_Source information_:

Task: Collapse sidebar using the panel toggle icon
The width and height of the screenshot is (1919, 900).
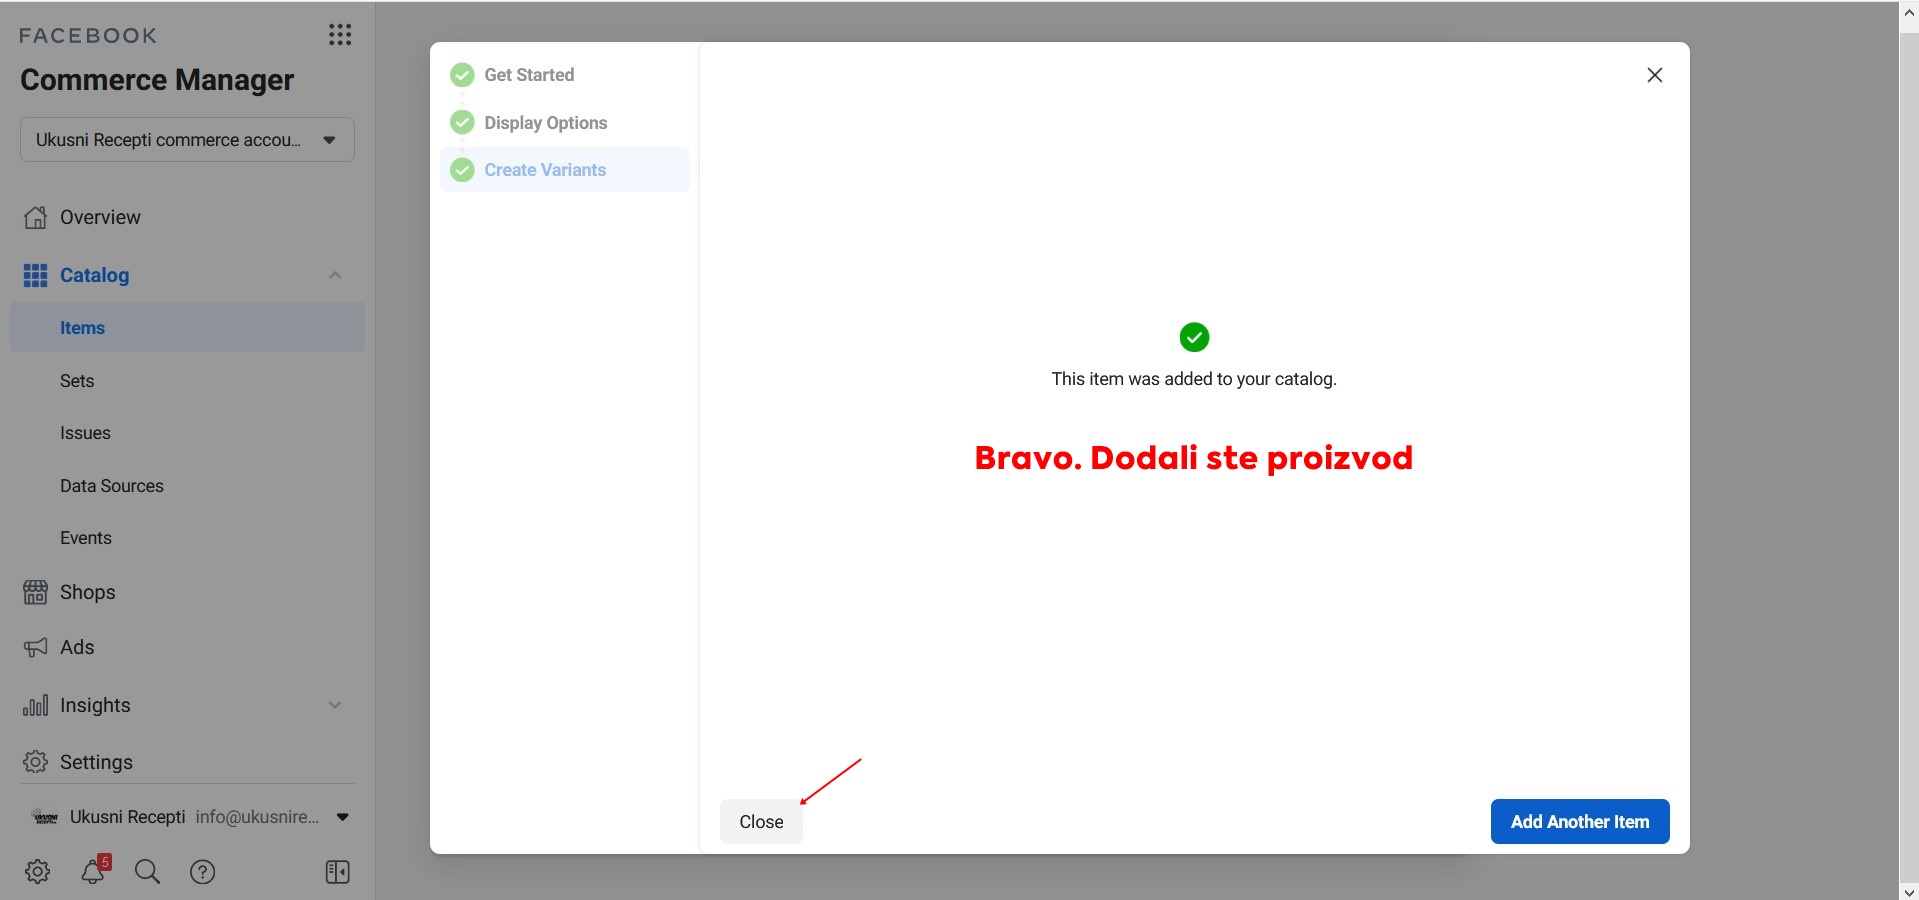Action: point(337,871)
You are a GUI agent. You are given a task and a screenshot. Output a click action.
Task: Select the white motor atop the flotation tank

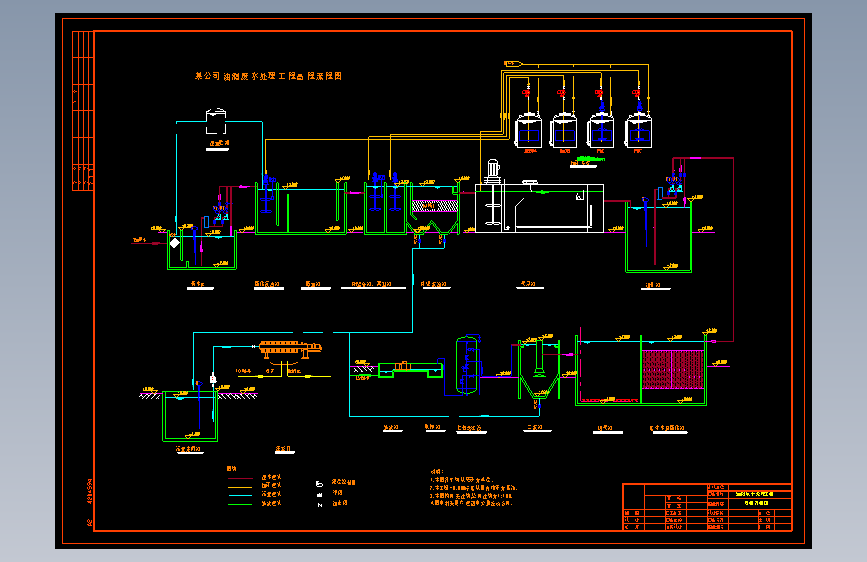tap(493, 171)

==

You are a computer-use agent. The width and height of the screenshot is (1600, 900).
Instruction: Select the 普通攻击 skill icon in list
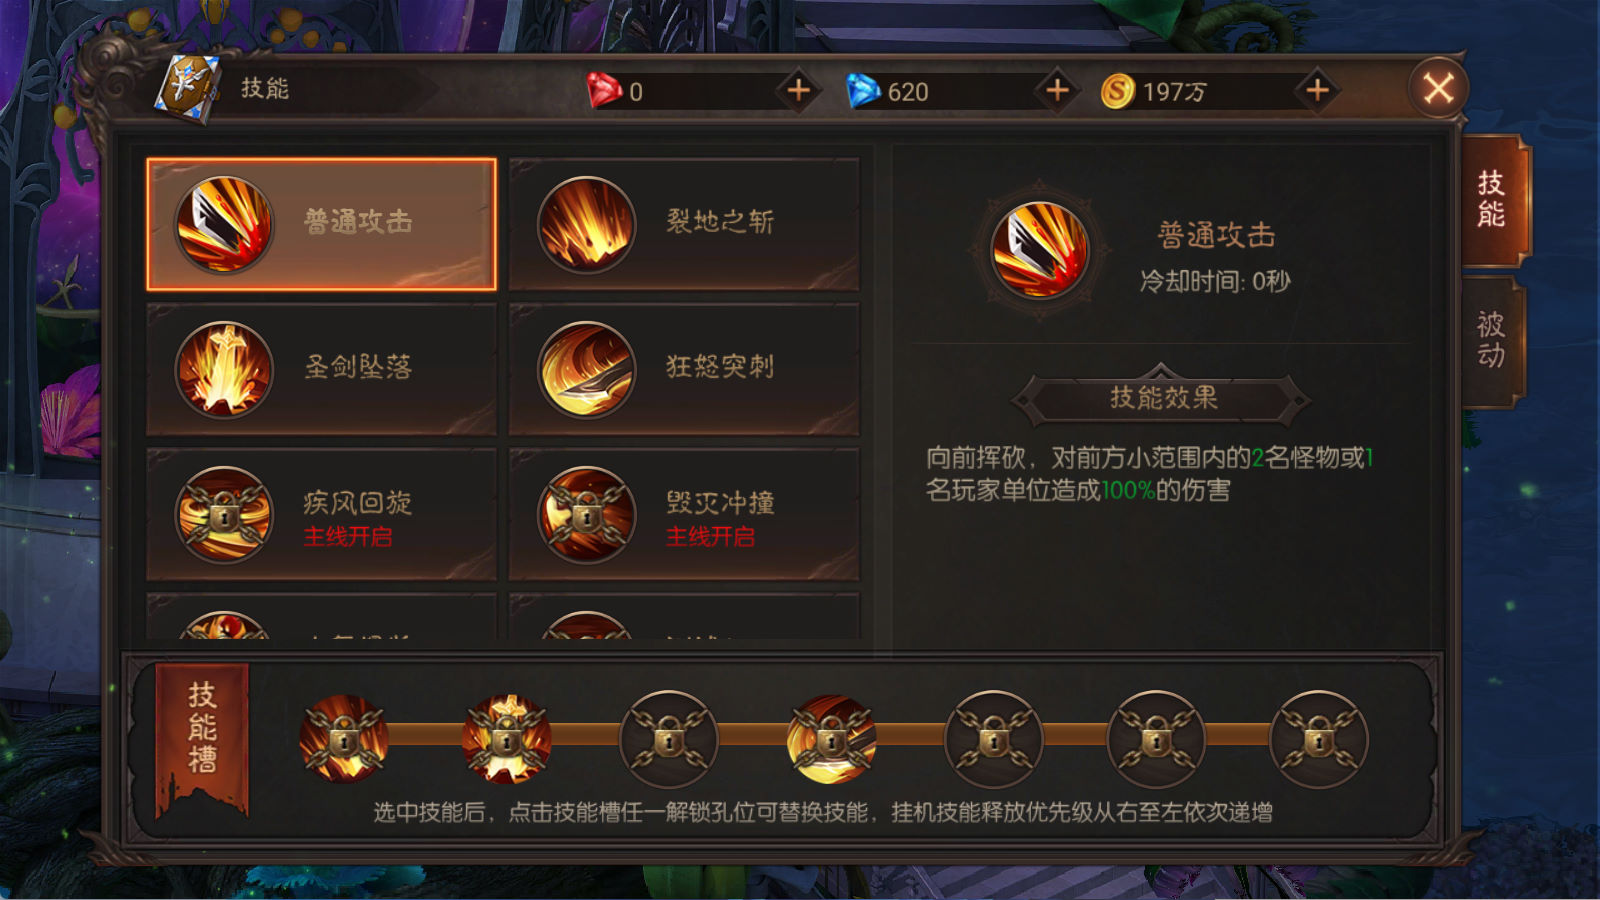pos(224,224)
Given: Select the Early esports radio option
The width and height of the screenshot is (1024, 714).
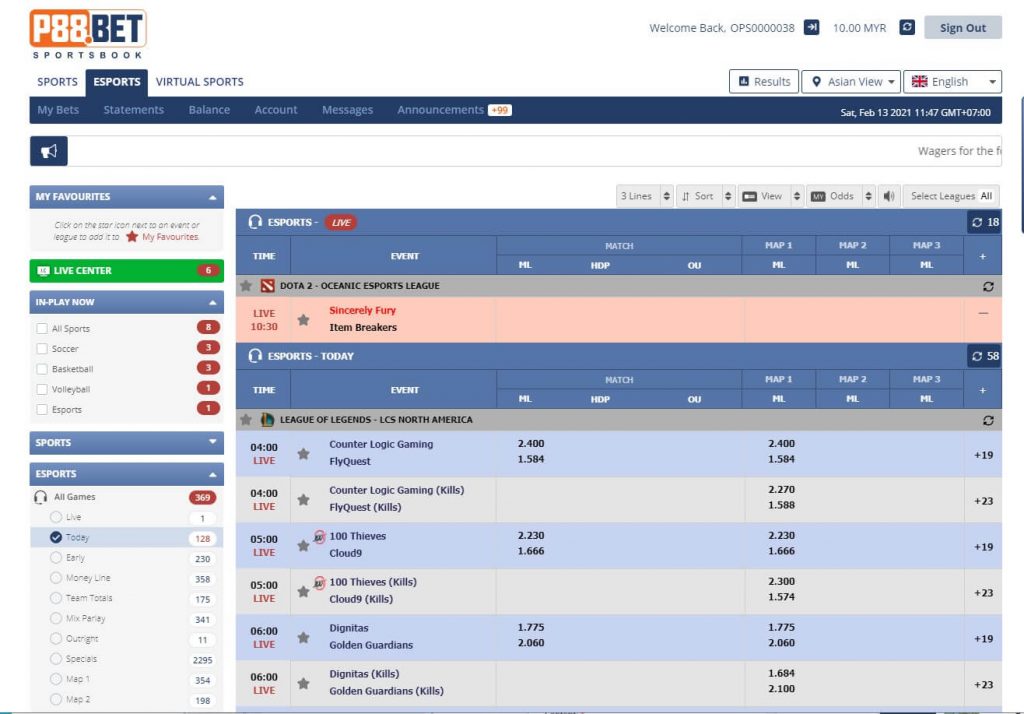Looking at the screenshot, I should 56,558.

--

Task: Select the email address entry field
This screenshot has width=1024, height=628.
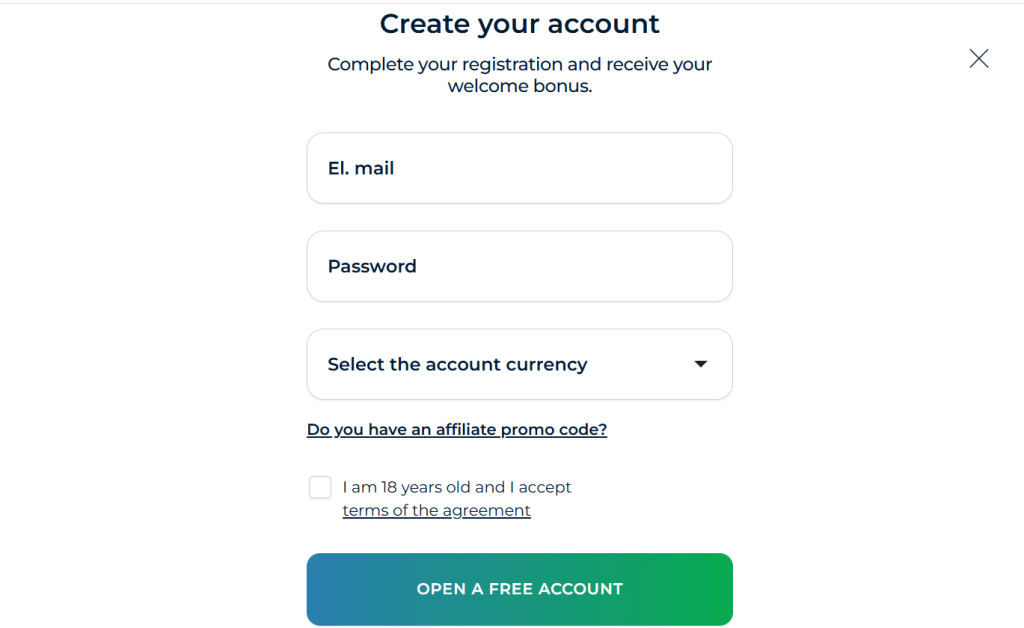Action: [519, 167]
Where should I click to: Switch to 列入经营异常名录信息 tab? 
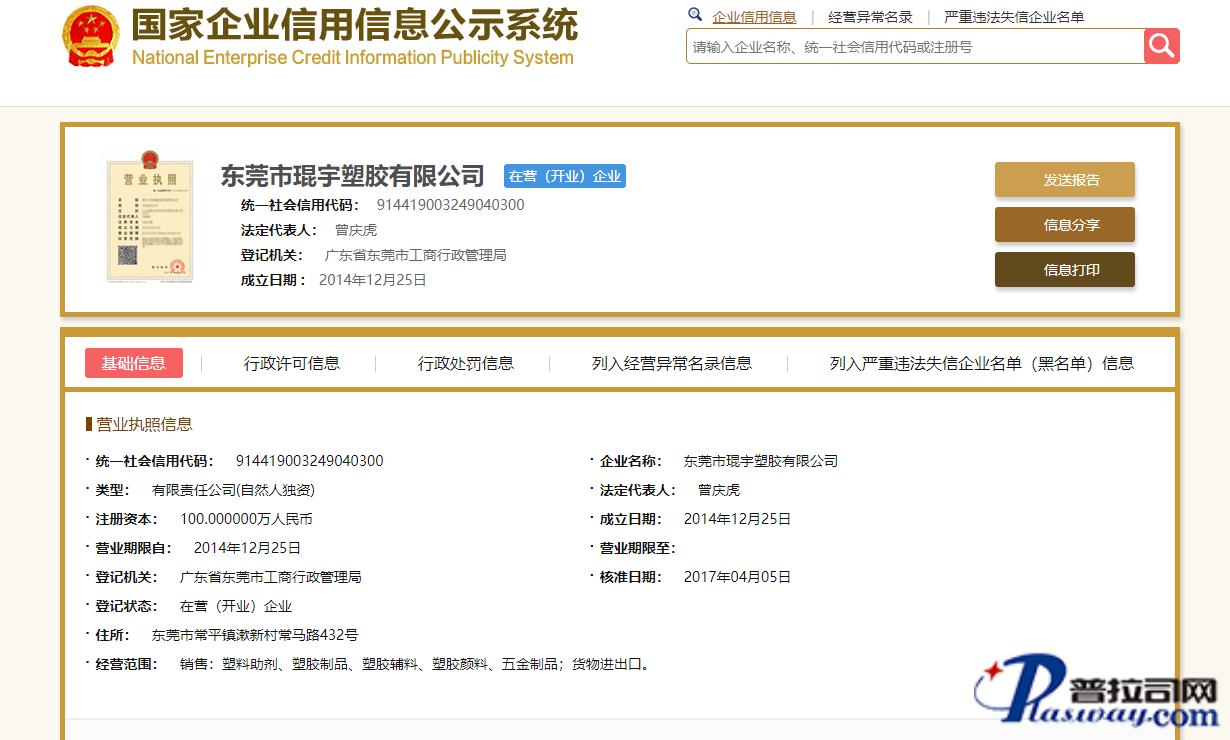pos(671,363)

_Exercise_: Search the data above for the string "agent" and return every line that has it.

_Completed exercise_:
You are a GUI agent. You are given a task and a screenshot. Output a click action.
You are a computer-use agent. The width and height of the screenshot is (1600, 900).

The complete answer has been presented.